Through an eight-week virtual exchange, students in Irpin, Ukraine, collaborated with students in Oshkosh, Wisconsin, USA, to explore and reflect on disability rights and the inclusion of people with disabilities. The exchange began with a video introduction. Students individually introduced themselves and talked about their daily lives, giving the other class an initial glimpse into their culture and adding a more personal connection.

Following the introductions, students reflected on their privilege as temporarily able-bodied individuals, exploring the things that they take for granted and challenging their perspectives on disability. They were given creative freedom to write or draw their reflections, which were then shared on Google Drive for the other class to view and compare to their own cultural concept of ability and disability. Despite the age difference between the 12-15 year old students in Ukraine and 16-17 year old students in the US, these reflections provided insight into and a greater understanding of the other culture.

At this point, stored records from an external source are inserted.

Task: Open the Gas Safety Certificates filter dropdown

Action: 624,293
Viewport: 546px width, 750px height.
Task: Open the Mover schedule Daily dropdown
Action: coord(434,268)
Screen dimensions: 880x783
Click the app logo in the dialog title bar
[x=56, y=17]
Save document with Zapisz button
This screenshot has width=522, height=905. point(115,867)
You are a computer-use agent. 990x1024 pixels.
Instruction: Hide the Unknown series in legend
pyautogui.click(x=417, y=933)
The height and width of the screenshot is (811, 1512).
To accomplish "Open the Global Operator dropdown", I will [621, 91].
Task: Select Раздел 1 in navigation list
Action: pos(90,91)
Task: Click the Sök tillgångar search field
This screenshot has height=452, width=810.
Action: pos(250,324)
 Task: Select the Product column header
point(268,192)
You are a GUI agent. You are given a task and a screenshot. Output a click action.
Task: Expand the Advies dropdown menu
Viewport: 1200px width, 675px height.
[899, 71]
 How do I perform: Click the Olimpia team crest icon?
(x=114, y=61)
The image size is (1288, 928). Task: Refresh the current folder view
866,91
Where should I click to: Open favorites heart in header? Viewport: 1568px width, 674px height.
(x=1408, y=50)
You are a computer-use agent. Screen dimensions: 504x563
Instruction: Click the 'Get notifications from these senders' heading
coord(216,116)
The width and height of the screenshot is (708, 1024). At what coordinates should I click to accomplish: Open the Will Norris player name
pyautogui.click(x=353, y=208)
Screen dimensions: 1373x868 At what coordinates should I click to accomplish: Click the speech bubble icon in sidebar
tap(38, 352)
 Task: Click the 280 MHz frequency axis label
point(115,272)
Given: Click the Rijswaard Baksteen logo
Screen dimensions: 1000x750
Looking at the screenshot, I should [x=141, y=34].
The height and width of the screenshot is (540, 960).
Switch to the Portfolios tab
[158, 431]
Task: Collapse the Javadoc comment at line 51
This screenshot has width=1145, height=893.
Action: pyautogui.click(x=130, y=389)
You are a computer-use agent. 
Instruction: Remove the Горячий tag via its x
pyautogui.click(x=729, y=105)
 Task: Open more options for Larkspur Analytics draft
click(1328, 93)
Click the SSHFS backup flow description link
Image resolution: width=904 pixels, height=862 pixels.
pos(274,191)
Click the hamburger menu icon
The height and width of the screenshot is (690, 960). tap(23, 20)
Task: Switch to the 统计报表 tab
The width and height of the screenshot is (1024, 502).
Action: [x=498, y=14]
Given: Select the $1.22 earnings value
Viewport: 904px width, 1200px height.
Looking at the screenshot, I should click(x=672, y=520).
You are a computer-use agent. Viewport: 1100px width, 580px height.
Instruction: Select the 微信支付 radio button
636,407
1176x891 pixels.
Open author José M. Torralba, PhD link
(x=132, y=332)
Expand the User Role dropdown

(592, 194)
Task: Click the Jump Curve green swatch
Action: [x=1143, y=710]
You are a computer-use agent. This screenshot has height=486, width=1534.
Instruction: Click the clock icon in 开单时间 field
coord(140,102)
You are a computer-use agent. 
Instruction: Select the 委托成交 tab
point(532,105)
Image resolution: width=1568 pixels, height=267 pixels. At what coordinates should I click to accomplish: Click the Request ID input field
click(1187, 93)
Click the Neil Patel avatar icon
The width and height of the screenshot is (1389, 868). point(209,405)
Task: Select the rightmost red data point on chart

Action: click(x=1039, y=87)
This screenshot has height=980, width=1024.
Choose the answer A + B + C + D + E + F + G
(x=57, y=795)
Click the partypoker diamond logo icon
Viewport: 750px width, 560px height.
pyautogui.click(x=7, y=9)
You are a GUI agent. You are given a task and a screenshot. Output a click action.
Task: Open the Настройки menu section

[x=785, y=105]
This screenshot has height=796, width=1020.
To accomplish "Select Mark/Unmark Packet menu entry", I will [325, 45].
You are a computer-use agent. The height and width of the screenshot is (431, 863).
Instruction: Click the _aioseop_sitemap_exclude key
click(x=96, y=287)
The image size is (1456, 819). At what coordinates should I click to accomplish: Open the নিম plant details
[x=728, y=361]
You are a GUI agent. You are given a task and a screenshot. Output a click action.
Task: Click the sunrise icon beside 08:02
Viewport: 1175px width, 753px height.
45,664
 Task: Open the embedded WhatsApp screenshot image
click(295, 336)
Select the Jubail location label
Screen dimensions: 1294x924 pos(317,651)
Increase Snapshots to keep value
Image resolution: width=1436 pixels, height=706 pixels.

In the final two phases of the exchange, students worked in teams to research various types of disability and how society could create more accessibility for people with that particular disability. The research culminated in presentations which were shared with and viewed by the other class. This phase was enriched by speakers, who came into both classes to share their stories about life with a disability.

See an example PowerPoint presentation from the research of the students in Ukraine, here.

See an example PowerPoint presentation from the research of the students in the United States, here.

In their final reflections, the students looked back on their exchange process and what they learned about the other culture. They also reflected on their new insights into disability and ability as well as the actions and attitudes needed to be more inclusive of individuals with disabilities.

Although most of the exchange was asynchronous, the students were able to meet on Skype to wrap up their collaboration and ask each other remaining questions about their culture. They were excited to finally interact face to face with the students they had been working with for so long.